En ese contexto de miserias y claudicaciones emergió con toda su dignidad el grupo de actores y guionistas conocidos como “Los diez de Hollywood”, quienes anunciaron que se negarían a declarar. Allí brilló con luz propia Dalton Trumbo, el guionista más importante de Hollywood. También se destacaron, Ring Larderr Jr., Edward Dimytryk, Lester Cole, Samuel Ornitz, Adrián Scott, John Howard Lawson, Herbert Biderman, Albert Maltz y Alvar Bessie.

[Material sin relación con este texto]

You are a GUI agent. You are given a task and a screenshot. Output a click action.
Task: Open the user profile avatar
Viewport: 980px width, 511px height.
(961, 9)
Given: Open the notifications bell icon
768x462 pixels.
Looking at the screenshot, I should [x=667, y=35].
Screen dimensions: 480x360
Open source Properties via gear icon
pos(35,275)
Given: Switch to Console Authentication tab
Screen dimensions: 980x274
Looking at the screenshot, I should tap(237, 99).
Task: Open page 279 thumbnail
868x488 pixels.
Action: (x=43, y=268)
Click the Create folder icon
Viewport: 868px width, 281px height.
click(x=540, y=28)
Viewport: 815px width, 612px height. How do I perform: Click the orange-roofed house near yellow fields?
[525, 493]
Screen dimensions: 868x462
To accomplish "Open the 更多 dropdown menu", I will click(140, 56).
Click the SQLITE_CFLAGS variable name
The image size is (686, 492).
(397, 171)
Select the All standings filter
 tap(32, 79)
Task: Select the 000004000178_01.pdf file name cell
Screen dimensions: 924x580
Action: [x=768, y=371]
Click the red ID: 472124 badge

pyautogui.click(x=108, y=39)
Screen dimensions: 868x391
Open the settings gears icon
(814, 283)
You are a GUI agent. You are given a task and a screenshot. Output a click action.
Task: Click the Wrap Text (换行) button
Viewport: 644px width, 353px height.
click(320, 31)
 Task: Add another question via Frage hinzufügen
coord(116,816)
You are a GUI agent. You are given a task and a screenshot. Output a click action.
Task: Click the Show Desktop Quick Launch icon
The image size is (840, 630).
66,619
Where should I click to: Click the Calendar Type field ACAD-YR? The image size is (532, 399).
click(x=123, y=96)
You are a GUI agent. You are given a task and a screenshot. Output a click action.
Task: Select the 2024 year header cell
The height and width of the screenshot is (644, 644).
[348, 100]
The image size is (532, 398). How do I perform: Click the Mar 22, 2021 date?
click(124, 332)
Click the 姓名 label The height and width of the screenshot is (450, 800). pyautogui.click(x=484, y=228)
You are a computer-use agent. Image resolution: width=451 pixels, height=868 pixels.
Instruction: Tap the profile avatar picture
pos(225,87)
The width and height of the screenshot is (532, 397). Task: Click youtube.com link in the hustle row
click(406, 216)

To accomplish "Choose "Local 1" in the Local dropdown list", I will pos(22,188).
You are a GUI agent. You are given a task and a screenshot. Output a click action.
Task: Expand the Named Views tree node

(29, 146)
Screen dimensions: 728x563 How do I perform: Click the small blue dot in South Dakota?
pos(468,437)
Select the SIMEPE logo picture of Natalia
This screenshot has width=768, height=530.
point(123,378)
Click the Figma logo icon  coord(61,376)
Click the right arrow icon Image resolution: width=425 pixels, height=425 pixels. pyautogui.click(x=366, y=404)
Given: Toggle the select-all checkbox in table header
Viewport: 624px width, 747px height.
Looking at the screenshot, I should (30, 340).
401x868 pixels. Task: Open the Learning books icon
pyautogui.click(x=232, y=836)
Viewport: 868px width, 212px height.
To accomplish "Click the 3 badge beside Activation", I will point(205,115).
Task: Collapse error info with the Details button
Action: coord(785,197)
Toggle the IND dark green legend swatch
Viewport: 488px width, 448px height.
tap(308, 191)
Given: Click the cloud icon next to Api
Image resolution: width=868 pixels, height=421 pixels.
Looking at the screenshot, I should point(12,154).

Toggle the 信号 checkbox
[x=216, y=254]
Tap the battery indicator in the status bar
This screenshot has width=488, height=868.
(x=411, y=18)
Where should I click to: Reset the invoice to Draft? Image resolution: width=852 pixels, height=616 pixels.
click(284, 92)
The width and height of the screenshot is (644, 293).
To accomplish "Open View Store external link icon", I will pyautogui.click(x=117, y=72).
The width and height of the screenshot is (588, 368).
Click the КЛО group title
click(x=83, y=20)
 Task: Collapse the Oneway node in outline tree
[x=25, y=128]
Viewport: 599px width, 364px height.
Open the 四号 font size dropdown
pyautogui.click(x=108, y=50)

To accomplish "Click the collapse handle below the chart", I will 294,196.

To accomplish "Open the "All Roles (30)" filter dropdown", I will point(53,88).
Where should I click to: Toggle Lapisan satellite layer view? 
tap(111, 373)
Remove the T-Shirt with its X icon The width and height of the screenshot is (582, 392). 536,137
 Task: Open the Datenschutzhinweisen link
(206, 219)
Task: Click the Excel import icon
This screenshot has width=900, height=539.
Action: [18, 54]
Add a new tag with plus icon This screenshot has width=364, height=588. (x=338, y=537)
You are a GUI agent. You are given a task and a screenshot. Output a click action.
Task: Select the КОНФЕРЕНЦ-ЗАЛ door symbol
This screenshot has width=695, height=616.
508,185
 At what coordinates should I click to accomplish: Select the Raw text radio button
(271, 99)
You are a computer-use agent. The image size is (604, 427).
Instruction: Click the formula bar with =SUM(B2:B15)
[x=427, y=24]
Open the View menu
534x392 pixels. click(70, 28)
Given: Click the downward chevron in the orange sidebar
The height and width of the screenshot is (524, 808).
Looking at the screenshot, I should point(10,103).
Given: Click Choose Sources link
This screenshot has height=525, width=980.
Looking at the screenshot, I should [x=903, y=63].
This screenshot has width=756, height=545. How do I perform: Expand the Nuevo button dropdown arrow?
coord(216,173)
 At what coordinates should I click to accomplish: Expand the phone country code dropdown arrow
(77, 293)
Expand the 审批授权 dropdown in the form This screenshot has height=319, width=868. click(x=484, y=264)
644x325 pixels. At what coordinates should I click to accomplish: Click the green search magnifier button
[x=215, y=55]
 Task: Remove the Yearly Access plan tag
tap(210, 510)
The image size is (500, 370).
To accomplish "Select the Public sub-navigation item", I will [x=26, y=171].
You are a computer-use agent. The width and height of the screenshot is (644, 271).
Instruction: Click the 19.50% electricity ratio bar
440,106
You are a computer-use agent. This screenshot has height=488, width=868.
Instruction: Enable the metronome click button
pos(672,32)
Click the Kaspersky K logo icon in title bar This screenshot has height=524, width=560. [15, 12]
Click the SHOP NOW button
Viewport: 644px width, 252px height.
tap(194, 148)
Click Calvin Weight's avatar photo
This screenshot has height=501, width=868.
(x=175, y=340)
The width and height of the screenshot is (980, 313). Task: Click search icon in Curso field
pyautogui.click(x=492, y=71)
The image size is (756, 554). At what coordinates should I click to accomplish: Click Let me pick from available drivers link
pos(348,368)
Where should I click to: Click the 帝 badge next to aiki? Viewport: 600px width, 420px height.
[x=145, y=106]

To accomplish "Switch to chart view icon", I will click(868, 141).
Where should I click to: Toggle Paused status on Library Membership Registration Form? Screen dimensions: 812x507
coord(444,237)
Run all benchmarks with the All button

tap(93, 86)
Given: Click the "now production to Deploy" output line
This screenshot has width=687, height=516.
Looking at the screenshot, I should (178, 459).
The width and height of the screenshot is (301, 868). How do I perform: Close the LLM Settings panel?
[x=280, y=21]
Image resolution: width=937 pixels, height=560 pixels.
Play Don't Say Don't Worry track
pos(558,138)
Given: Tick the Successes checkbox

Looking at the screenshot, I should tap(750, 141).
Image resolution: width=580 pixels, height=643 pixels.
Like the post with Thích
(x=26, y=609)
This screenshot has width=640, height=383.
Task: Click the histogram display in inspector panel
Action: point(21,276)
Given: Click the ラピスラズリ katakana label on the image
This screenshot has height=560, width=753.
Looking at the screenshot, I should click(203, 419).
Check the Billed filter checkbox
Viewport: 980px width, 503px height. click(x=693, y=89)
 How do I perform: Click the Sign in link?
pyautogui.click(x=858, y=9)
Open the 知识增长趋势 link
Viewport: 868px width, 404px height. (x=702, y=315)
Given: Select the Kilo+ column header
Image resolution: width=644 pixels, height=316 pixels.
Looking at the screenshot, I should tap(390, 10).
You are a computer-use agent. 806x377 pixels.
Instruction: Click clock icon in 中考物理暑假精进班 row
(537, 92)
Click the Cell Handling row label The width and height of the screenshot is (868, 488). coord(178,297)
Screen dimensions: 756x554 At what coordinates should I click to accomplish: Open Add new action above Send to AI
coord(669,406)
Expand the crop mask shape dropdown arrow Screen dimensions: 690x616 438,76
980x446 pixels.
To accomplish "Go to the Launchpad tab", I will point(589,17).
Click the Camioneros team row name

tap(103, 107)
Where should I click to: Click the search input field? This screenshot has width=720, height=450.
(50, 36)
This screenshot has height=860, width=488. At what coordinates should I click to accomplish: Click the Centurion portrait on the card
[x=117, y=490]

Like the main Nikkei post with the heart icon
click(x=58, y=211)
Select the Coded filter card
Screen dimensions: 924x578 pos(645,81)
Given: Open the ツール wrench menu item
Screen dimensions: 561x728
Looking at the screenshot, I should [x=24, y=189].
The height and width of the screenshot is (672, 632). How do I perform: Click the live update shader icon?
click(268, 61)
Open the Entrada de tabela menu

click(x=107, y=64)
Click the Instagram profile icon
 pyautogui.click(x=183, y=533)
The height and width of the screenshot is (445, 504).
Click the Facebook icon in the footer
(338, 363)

La Subcomisión dirigida por McCarthy cumplió de hecho funciones de “Comisión especial”. El principio de presunción de inocencia fue a parar el cesto de papeles y los interrogados debieron demostrar que no eran culpables. Hubo cárceles, pero también persecuciones laborales y listas negras. En ese clima fueron detenidos y ejecutados en 1953 el matrimonio Ethel y Julius Rosenberg y el científico Robert Oppenheimer se vio obligado a renunciar a la Comisión de Energía Atómica. De la manía persecutoria de McCarthy, no se salvaron Albert Einstein, Charles Chaplin, Bertoldt Brecht, Jules Dassin, Joseph Losey y Paúl Robeson, entre otros. El escritor y creador de la novela negra Dashiell Hammet fue maltratado en el juicio y estuvo cerca de seis meses detenido. El actor John Garfield, protagonista estelar con Lana Turner de “El cartero llama dos veces”, fue acosado y despedido de todos sus trabajos. En ese clima murió de un infarto, mientras que el actor Philip Loeb optó por suicidarse en 1955, víctima de una enfermedad llamada “Lista negra”.
Cuando a McCarthy le llegó la noche salieron a la luz informaciones sobre su vida. La imputación más liviana fue la de alcoholismo. El “tío Joe”, además de ser acusado de homosexual -imputación que en aquellos años era grave, sobre todo para un halcón del partido republicano como él- la opinión pública tomó conocimiento de que el supuesto héroe de guerra no había sido tal o no había sido como él lo había contado.
Extrovertido, irascible, obsesivo, el personaje se acomodó muy bien a la función que le asignó la historia. Algunos de sus acompañantes en la cruzada merecen mencionarse: Robert Kennedy y Richard Nixon, todos muy jovencitos y muy contagiados de la fobia anticomunista nacida al “calor” de la guerra fría.
Dicho esto, en nombre de la verdad histórica conviene relativizar algunas cuestiones. El macartismo fue condenable entre otras cosas porque la persecución alcanzó mayoritariamente a quienes no eran comunistas. Después de todo, EE.UU. tenía derecho a protegerse del espionaje rojo y la infiltración en instituciones de la política y la cultura. Lo que no era justo era violentar los principios consagrados en la Constitución o crear un clima de persecuciones muy parecido al de las cruzadas.
También corresponde decir que en la otra capital de la guerra fría, Moscú, las persecuciones fueron mucho más exterminadoras y crueles. Si la ejecución de los Rosenberg merece criticarse, ¿qué decir de por lo menos doscientas ejecuciones a disidentes en Moscú acusados de ser espías yanquis? Una vez más hay que decir al respecto que comparado con los horrores del stalinismo, el macartismo en Estados Unidos fue un peligroso pero breve juego de niños.